His style of writing was called “hard-boiled” and it contained almost no extraneous detail. In one story, he described a woman by writing, “Her eyes were blue, her mouth red, her teeth white, and she had a nose. Without getting steamed up over the details, she was nice.”
Critics consider The Maltese Falcon (1930) Hammett’s masterpiece. The novel introduced the character Sam Spade, one of the most famous fictional detectives of all time. Hammett called Sam Spade, “A dream man … a hard and shifty fellow, able to take care of himself in any situation, able to get the best of anybody he comes in contact with, whether criminal, innocent bystander, or client.”
Today is the birthday of marine biologist and writer Rachel Carson (books by this author), born in Springdale, Pennsylvania (1907). She was an English major at the Pennsylvania College for Women, but in her junior year, she took a biology course. She loved it so much that she changed her major to zoology.
She was working for the U.S. Bureau of Fisheries when she wrote some text for a department publication that was so literary, her boss gave it back to her and told her to send it to Atlantic Monthly instead. That essay, which was published in the magazine in 1937, became the basis for her first book, Under the Sea-Wind (1941). Carson worked for the government for many years, eventually working her way up to the post of editor in chief for all the publications of the U.S. Fish and Wildlife Service. She resigned in 1952 to devote herself fully to her own writing.
She won the National Book Award in nonfiction for her second book, the best-seller The Sea Around Us (1951). In her acceptance speech, she said: “The aim of science is to discover and illuminate truth. And that, I take it, is the aim of literature, whether biography or history or fiction. It seems to me, then, that there can be no separate literature of science. [...] The winds, the sea, and the moving tides are what they are. If there is wonder and beauty and majesty in them, science will discover these qualities. If they are not there, science cannot create them. If there is poetry in my book about the sea, it is not because I deliberately put it there, but because no one could write truthfully about the sea and leave out the poetry.”

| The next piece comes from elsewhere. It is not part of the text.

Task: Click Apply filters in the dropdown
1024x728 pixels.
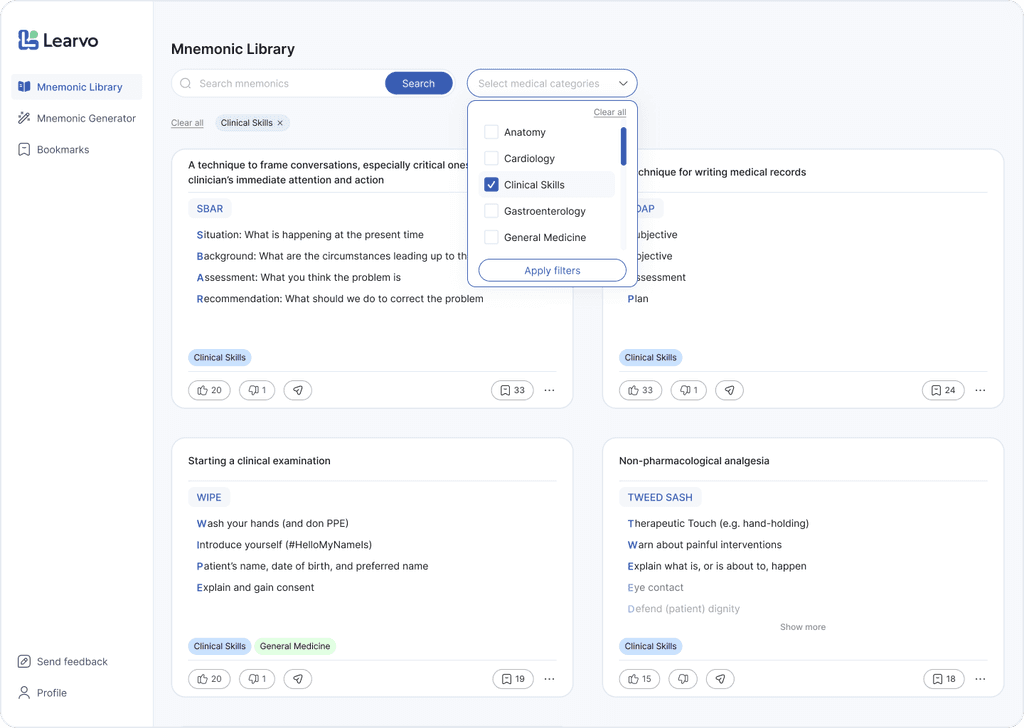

It was Silent Spring (1962) — first serialized in The New Yorker in the summer of 1962 — that made Rachel Carson a household name and a topic of dinner table conversation across the country. Carson opened the book with a little fable that was a composite of several wilderness areas that she had observed. The fable described a spring morning in which there was no riot of birdsong, but only silence, because the ecosystem had been destroyed by the widespread misuse of harmful pesticides like DDT. Although the book was the result of six years’ rigorous scientific research, Carson’s detractors dismissed the book as “fiction” because of this opening fable. The chemical industry and its allies within and outside the government declared war on Carson, attacking the book and smearing Carson’s reputation as a scientist. Later critics claimed that her campaign against pesticides resulted in millions of malaria deaths that could have been prevented by the use of DDT. But she persisted, urging the American public to think critically about the messages they receive from pesticide companies and the government. “It is not my contention that chemical insecticides must never be used,” she wrote. “I do contend that we have put poisonous and biologically potent chemicals indiscriminately into the hands of persons largely or wholly ignorant of their potentials for harm.”
President Kennedy read Silent Spring during that summer in 1962 and formed a presidential commission to re-examine the government’s pesticide policy. The commission endorsed Carson’s findings. Her book and her advocacy boosted public awareness of environmental matters, and birthed a conservation movement that would eventually lead to the formation of the Environmental Protection Agency in 1970.
Rachel Carson died of cancer in 1964, just two years after Silent Spring was published.